Agent libOS: ライブラリOSに着想を得た、長期稼働・能力制御型LLMエージェントのためのランタイム

要旨

大規模言語モデル（LLM）エージェントは、リクエスト応答型アシスタントから長時間稼働するソフトウェアアクターへと進化している。すなわち、モデル呼び出し間での状態保持、サブタスクのフォーク、外部イベントの待機、人間による承認の要求、ツールの生成、そして再開と監査が必要な副作用の実行を行う。本稿では、LLMエージェント向けのライブラリOSに着想を得たランタイム基盤であるAgent libOSを提案する。Agent libOSは従来のホストオペレーティングシステム上で動作し、ハードウェアドライバ、カーネルモードの分離、POSIX互換のオペレーティングシステムを実装しない。代わりに、エージェントをAgentProcessとして扱う。AgentProcessは、プロセスID、親子関係、ライフサイクル状態、AgentImageから派生したツールテーブル、型付きオブジェクトメモリ、明示的なケイパビリティ、人間用キュー、チェックポイント、イベント、監査レコードを備えたスケジュール可能な実行主体である。その中心的な設計規則は、ツールはlibcに類似したラッパーであり、ランタイムプリミティブが権限境界となることである。ファイルシステムアクセス、オブジェクトアクセス、スリープ、人間による承認、JITツール登録、外部副作用は、明示的なケイパビリティとポリシーの下でプリミティブ境界においてチェックされる。本稿では、設計、脅威モデル、Pythonプロトタイプ、安全性重視の評価を記述する。現在のプロトタイプは、非同期スケジューリング、名前空間ローカルのオブジェクトメモリ、ランタイム統合型の人間による承認、1回限りの許可付与、プロセスごとのワーキングディレクトリ、シェルおよびイメージ登録プリミティブ、libOSシステムコールブローカーを介したDeno/TypeScript JITツール、ファイルシステム/オブジェクトブリッジツール、注入可能なリソースプロバイダ基盤、決定論的デモ、実モデルスモークスクリプト、執筆時点で123の回帰テストを実装している。Agent libOSはプランナーの精度を向上させるのではなく、ツールディスパッチを信頼境界とせずに長時間稼働するLLMエージェントをスケジュール、承認、再開、監査できるランタイム基盤を示すものである。

English

Large language model (LLM) agents are evolving from request-response assistants into long-running software actors: they maintain state across model calls, fork subtasks, wait for external events, request human authority, generate tools, and perform side effects that must be resumed and audited. This paper presents Agent libOS, a library-OS-inspired runtime substrate for LLM agents. Agent libOS runs above a conventional host operating system; it does not implement hardware drivers, kernel-mode isolation, or a POSIX-compatible operating system. Instead, it treats an agent as an AgentProcess: a schedulable execution subject with process identity, parent-child lineage, lifecycle state, a tool table derived from an AgentImage, typed Object Memory, explicit capabilities, human queues, checkpoints, events, and audit records. Its central design rule is tools are libc-like wrappers; runtime primitives are the authority boundary. Filesystem access, object access, sleeps, human approval, JIT tool registration, and external side effects are checked at primitive boundaries under explicit capabilities and policy. We describe the design, threat model, Python prototype, and safety-oriented evaluation.
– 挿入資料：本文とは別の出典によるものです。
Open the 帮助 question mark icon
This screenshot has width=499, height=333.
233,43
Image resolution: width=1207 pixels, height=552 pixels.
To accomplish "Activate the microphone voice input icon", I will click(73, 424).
The current prototype implements async scheduling, namespace-local Object Memory, runtime-integrated human approval, one-shot permission grants, per-process working directories, shell and image-registration primitives, Deno/TypeScript JIT tools over a libOS syscall broker, filesystem/object bridge tools, an injectable Resource Provider Substrate, deterministic demos, real-model smoke scripts, and 123 regression tests at the time of writing. Rather than improving planner accuracy, Agent libOS demonstrates a runtime substrate in which long-running LLM agents can be scheduled, authorized, resumed, and audited without treating tool dispatch as the trust boundary.